▶ [Written exercise]
Retype the part of the council meeting report that opens with the words containing "And that was" and closes with "an action-packed event!", keeping every word and punctuation mark unchanged.
* Start Quoted text *
Zoning Amendment Bylaw No. 8123, 2019 for Residential Rental Tenure
This Bylaw that updates the Rental Tenure zoning for 6 properties that have always operated a rental in the city was adopted by Council.


We also had one piece of New business:

Motion: Gender, Diversity and Inclusion
Councillor Trentadue put forward the following motion:

That staff report back on the current breakdown of departments by gender, diversity, and people with disabilities, and
That staff report back on best practices that other governments, institutions and businesses have implemented to address gender parity, diversity and inclusion; and
That staff develop hiring practices that will meet the needs of a changing workforce and improve the balance of our employee make up; and
That staff develop metrics and a reporting structure that will confirm our success
or failure to address these issues; and
That staff develop City-wide policy to which all departments can adhere and that addresses not only the issues of gender parity, diversity, and inclusion but also the integration and support of all city employees with disabilities.

The City has always had the feeling that we are doing a good job at diversity in our workforce, but there are areas (such as in the trades) where we are definitely not keeping up with the diversity of the general workforce. This motion will ask staff to actually start tracking the diversity of our workforce, and report back with practices and metrics so we can assure that barriers to employment for underrepresented groups can be identified and addressed. This is going to make us a better operation, and Council unanimously supported it.

And that was the end of the meeting, but don’t forget to tune in or drop by on June 24th when we have (count ‘em) 12 Public Hearings and 3 Opportunities to be heard. Should be an action-packed event!

FCM 2019

The 2019 annual meeting of the Federation of Canadian Municipalities (FCM) was held in Quebec City at the end of May. I attended along with one other Councillor from New West and more than 2000 other delegates from across Canada. Here is a short version of what I saw during an action-packed three days.
* End Quoted text *
* Start Source excerpt *
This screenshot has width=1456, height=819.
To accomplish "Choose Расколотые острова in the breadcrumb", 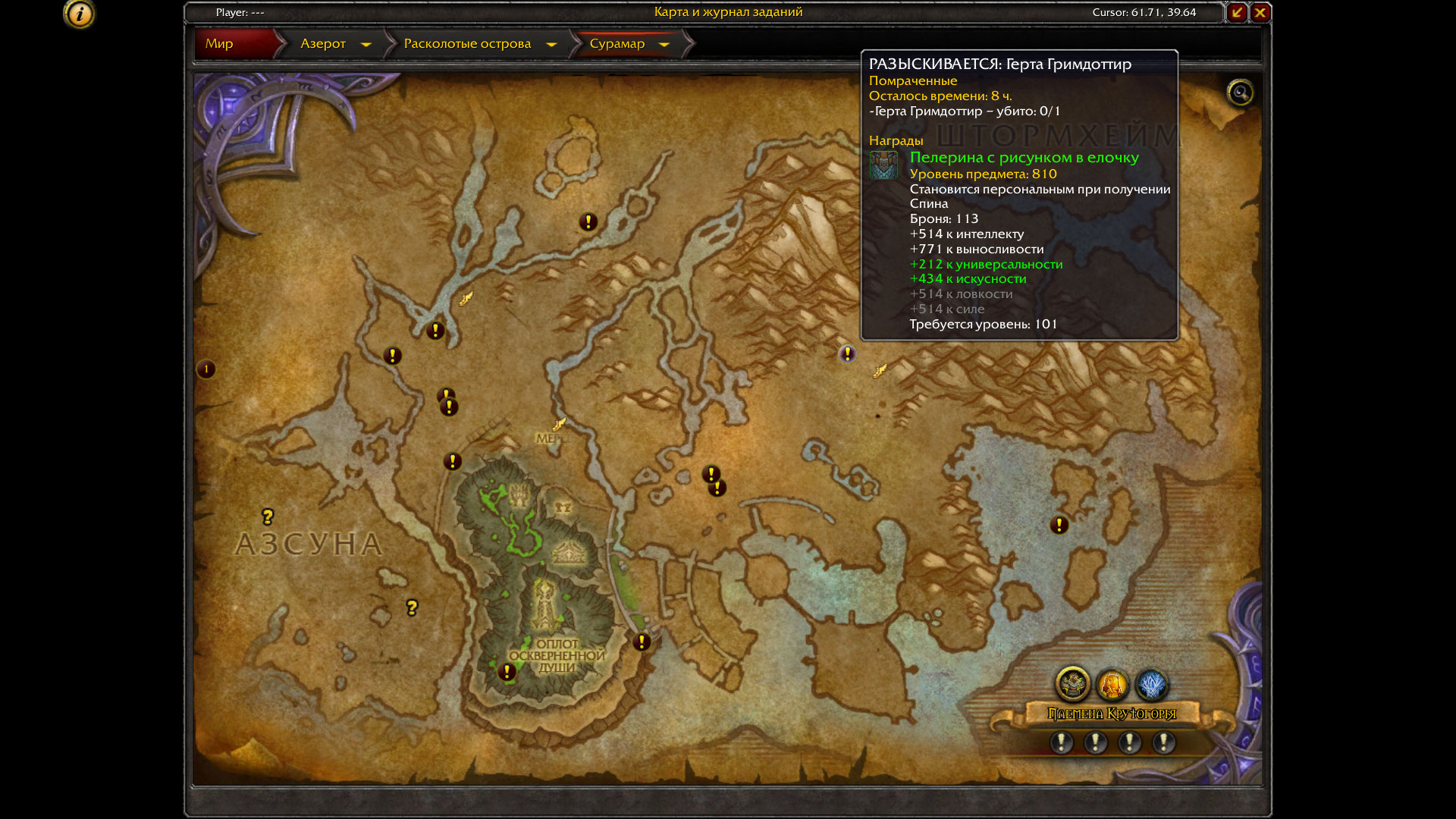I will (x=467, y=44).
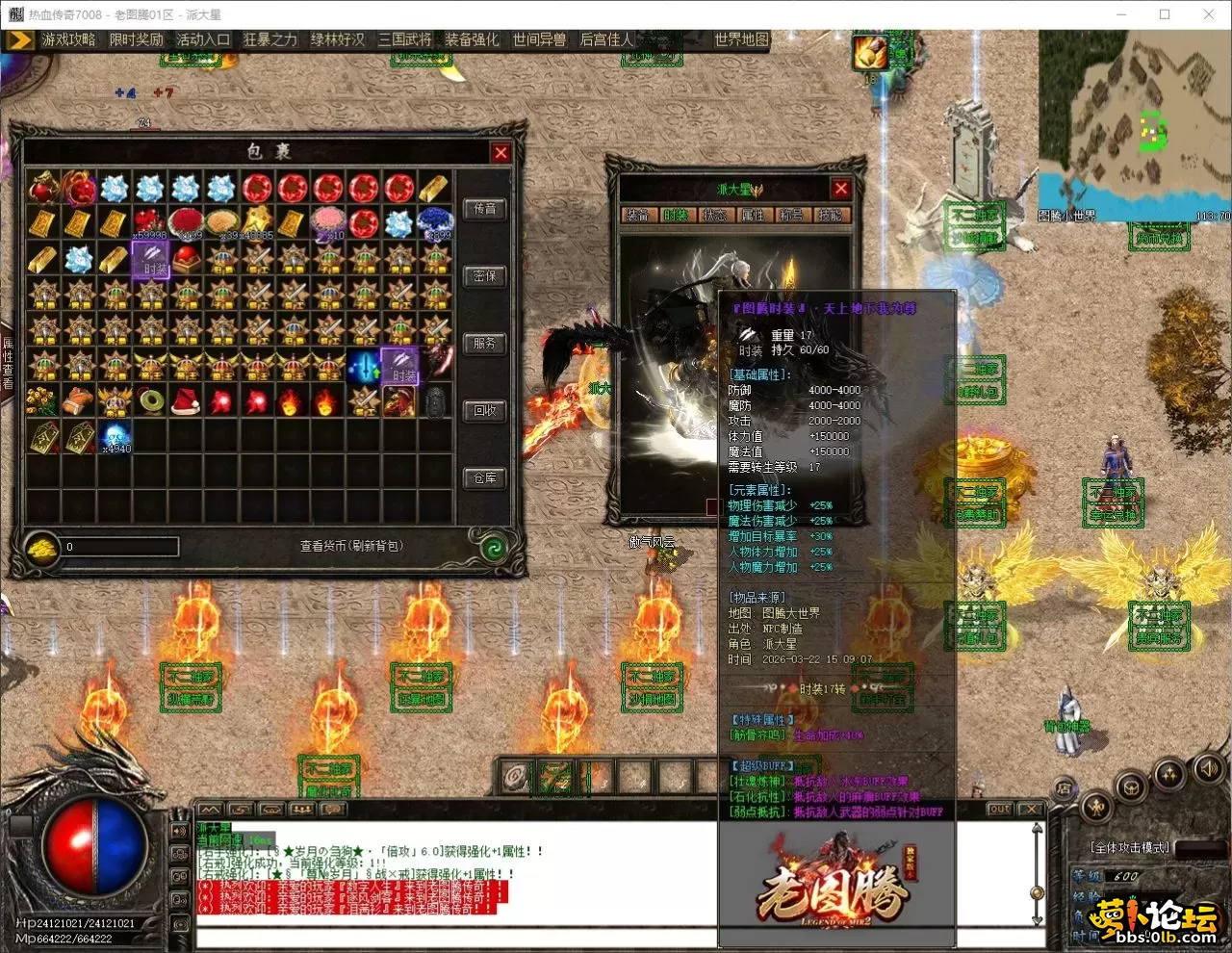Open the 世界地图 world map

click(741, 39)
* End Source excerpt *
▶ [The result]
And that was the end of the meeting, but don’t forget to tune in or drop by on June 24th when we have (count ‘em) 12 Public Hearings and 3 Opportunities to be heard. Should be an action-packed event!